2. Measuring Progress Over Time

Monitoring your net worth allows you to track financial progress over time. Whether you review monthly, quarterly, or semi-annually, it highlights how small changes add up and compound. This approach can be highly motivating—seeing tangible results from paying off loans or increasing investment contributions reinforces your efforts.

3. Encouraging Healthy Financial Habits

Just as diet and exercise are crucial for physical health, tracking your net worth helps establish sound financial habits. By regularly assessing your net worth, you can deter impulsive spending, avoid lifestyle inflation, and focus on thoughtful planning. This process strengthens habits such as consistent savings, strategic debt reduction, and financial awareness.

4. Early Warning System

Tracking your net worth acts as an early warning system for potential financial issues. Awareness of negative trends—like escalating spending due to lifestyle creep or market swings affecting your portfolio—allows for timely adjustments in saving or investment strategies, thus preventing minor issues from escalating.

Potential Challenges

There are challenges associated with tracking net worth:

  • Fluctuations: Investments and real estate values fluctuate. While a market drop can temporarily reduce net worth, it’s crucial to remain calm and remember downturns happen and remember your long-term investment strategy with these assets.
  • Emotional Impact: Constantly checking your net worth can be stressful, especially if changes are negative. Limit reviews to monthly or quarterly to maintain perspective.

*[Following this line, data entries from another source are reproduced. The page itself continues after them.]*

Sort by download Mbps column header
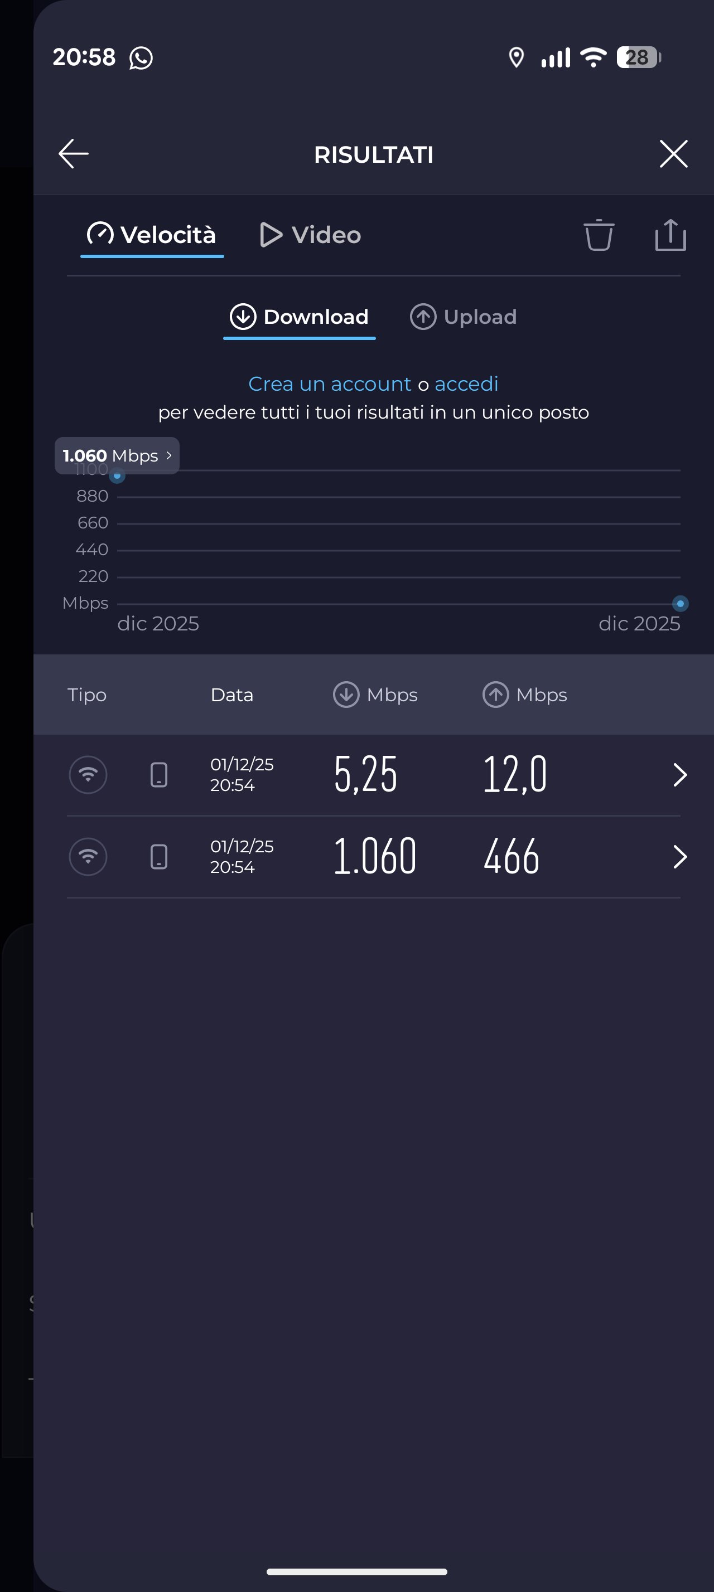The width and height of the screenshot is (714, 1592). pyautogui.click(x=375, y=695)
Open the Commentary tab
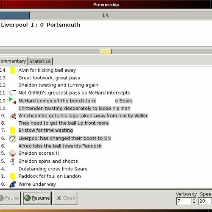212x212 pixels. click(13, 61)
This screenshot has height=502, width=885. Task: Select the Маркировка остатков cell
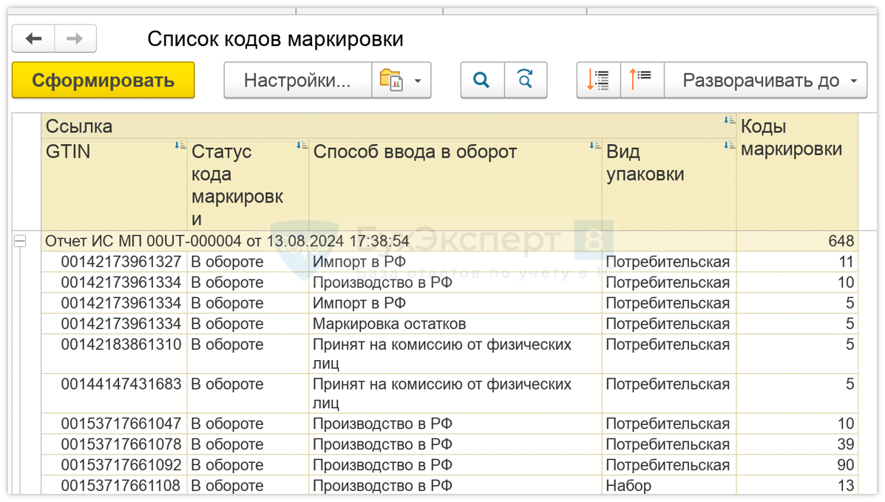click(389, 324)
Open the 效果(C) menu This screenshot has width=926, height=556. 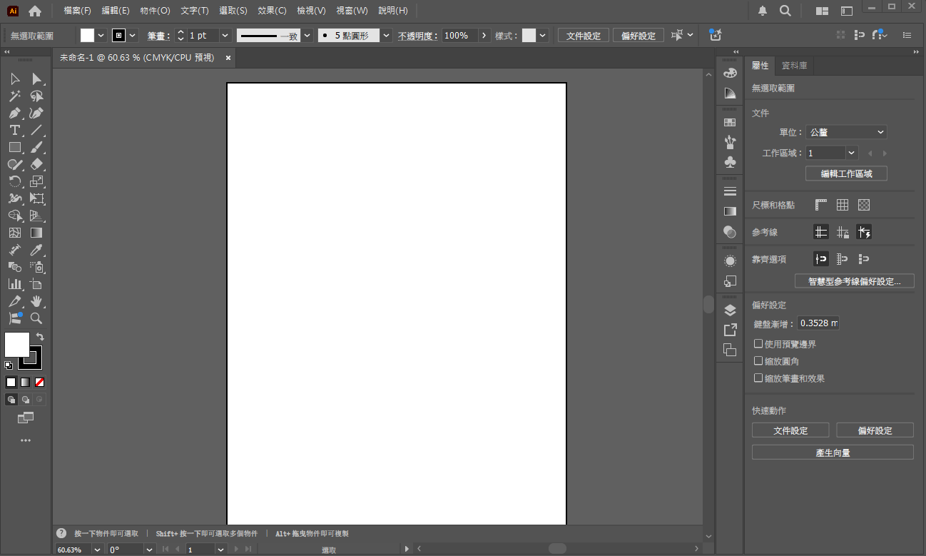tap(272, 11)
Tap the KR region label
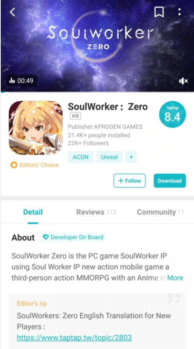 (75, 116)
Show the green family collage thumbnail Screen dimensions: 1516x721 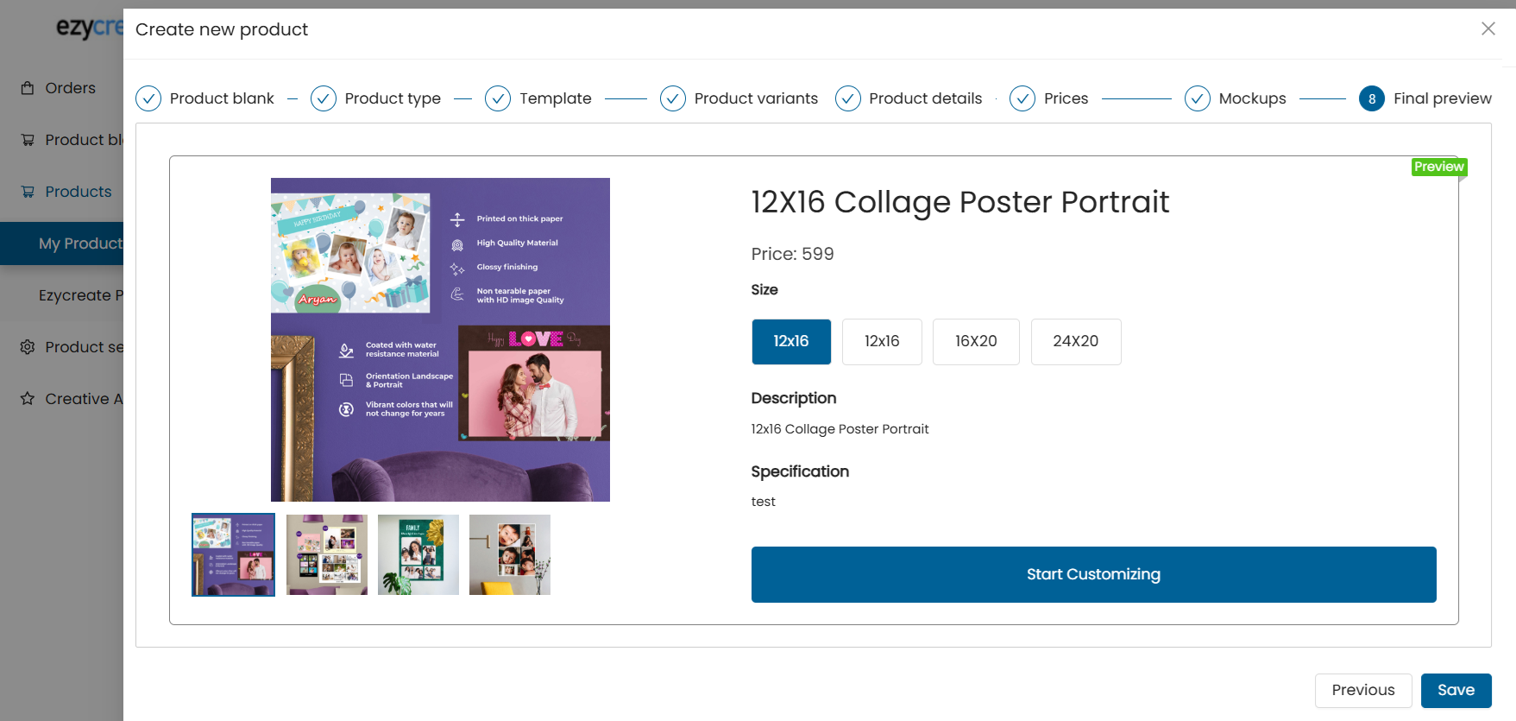pos(418,555)
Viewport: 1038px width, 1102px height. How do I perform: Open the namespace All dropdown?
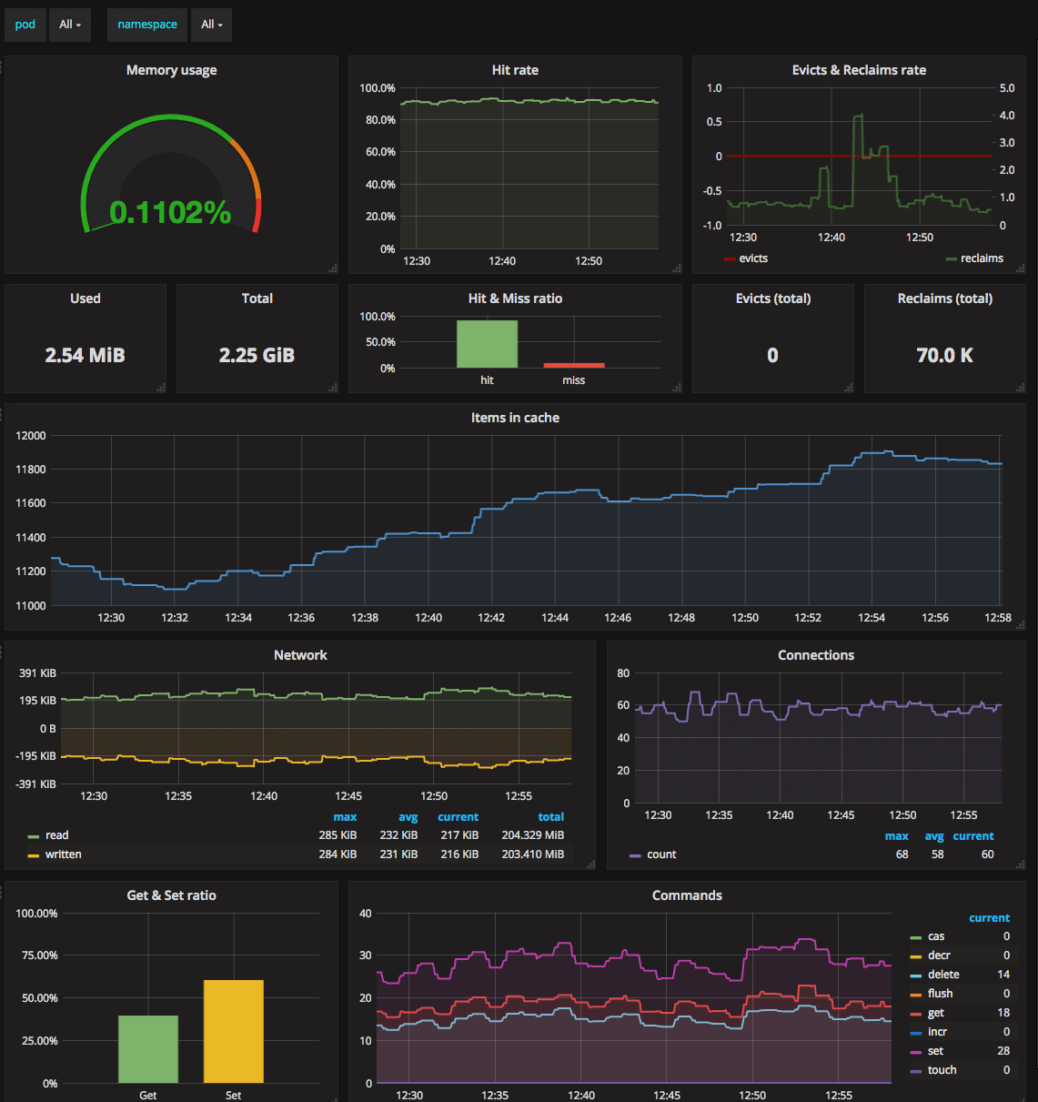click(211, 25)
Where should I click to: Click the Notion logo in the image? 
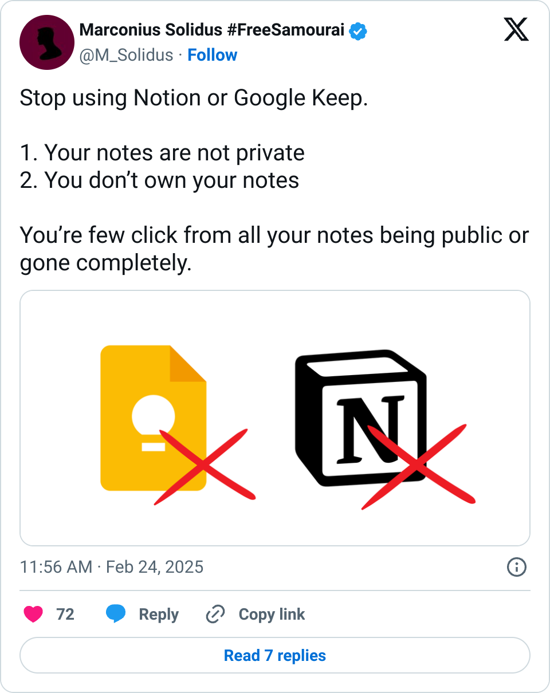coord(361,418)
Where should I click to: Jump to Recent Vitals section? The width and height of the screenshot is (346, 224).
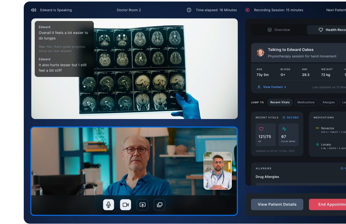[x=280, y=102]
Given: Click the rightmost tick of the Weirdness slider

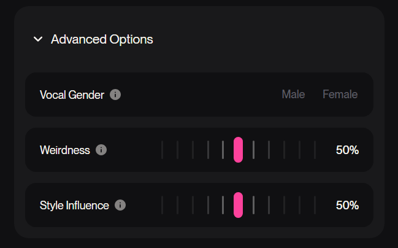Looking at the screenshot, I should (315, 150).
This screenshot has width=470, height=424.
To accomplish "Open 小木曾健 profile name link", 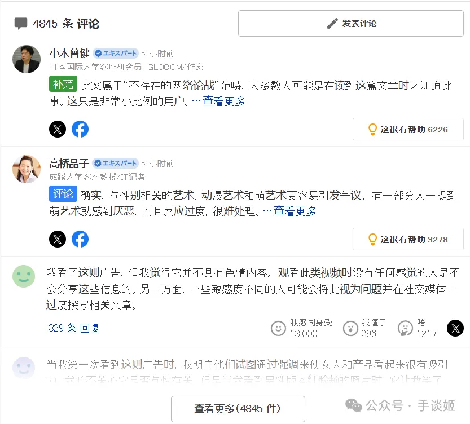I will click(x=69, y=54).
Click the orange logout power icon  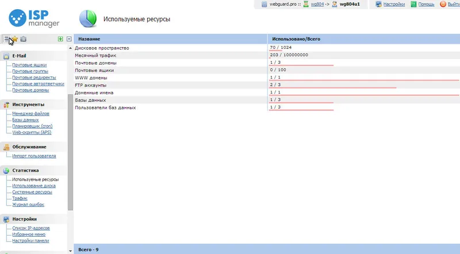443,4
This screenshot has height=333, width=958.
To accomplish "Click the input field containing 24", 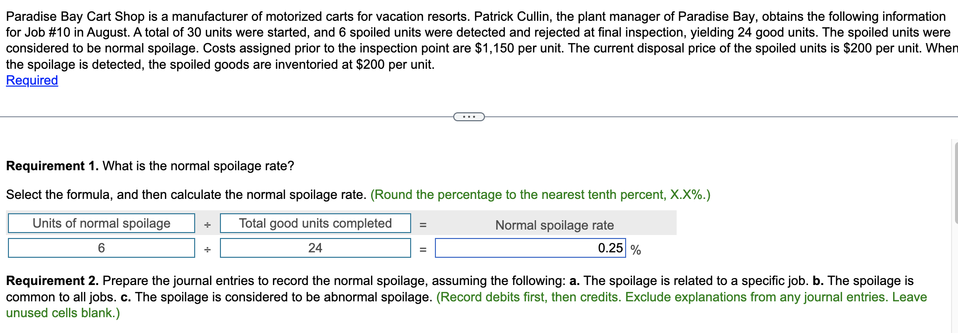I will coord(316,248).
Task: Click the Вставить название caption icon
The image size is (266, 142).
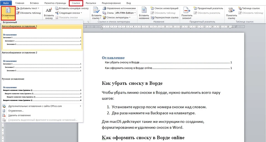Action: [144, 13]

How to Start Tracking Your Net Worth

Here’s a straightforward guide to begin:

  1. Gather Financial Data: Start by listing out all your assets. This might mean logging into your bank accounts, brokerage accounts, retirement plans, or even checking the current market value of your real estate holdings. Next, list all your liabilities—everything you owe. Collect statements for credit cards, loans, or mortgages, and write down the outstanding balances.
  2. Set Up a System: You can use a spreadsheet to track your net worth, opt for a personal finance app, or work with the organization portal we have set up with our clients for net worth tracking if you’d like real-time updates and automation. The key is choosing a tool that you’ll consistently use.
  3. Calculate Initial Net Worth: Subtract the total liabilities from the total assets. This initial figure may be a pleasant surprise or a harsh reality check. Either way, it’s your starting point.
  4. Create a Schedule: Decide how often you’ll update these numbers. Some prefer monthly because it keeps them engaged; others might choose quarterly to avoid micromanaging short-term fluctuations. If you’re new to tracking, monthly updates can help build a strong habit.
  5. Analyze and Adjust: Once you have a few data points, look for patterns or trends. Are your assets expanding? Are you building more debt than assets? Are you noticing a jump in certain types of expenses? Use these insights to refine your cash flow, adjust your savings rate, plan debt payoff strategies, or maintain current habits.

Final Thoughts

Monitoring your net worth provides a realistic view of your financial life, offering a foundation for financial improvements. Although this process may initially feel uncomfortable, especially if it’s new, the long-term benefits outweigh the initial discomfort. Tracking net worth does not solve every financial issue, but it provides powerful insights and accountability.

The best time to begin tracking your net worth was yesterday; the second-best time is now. Gather your numbers, outline your assets and liabilities, and consider collaborating with a financial advisor to stay informed about trends. By doing so, you’ll pave the way towards a stronger financial future.


Content in this material is for general information only and not intended to provide specific advice or recommendations for any individual.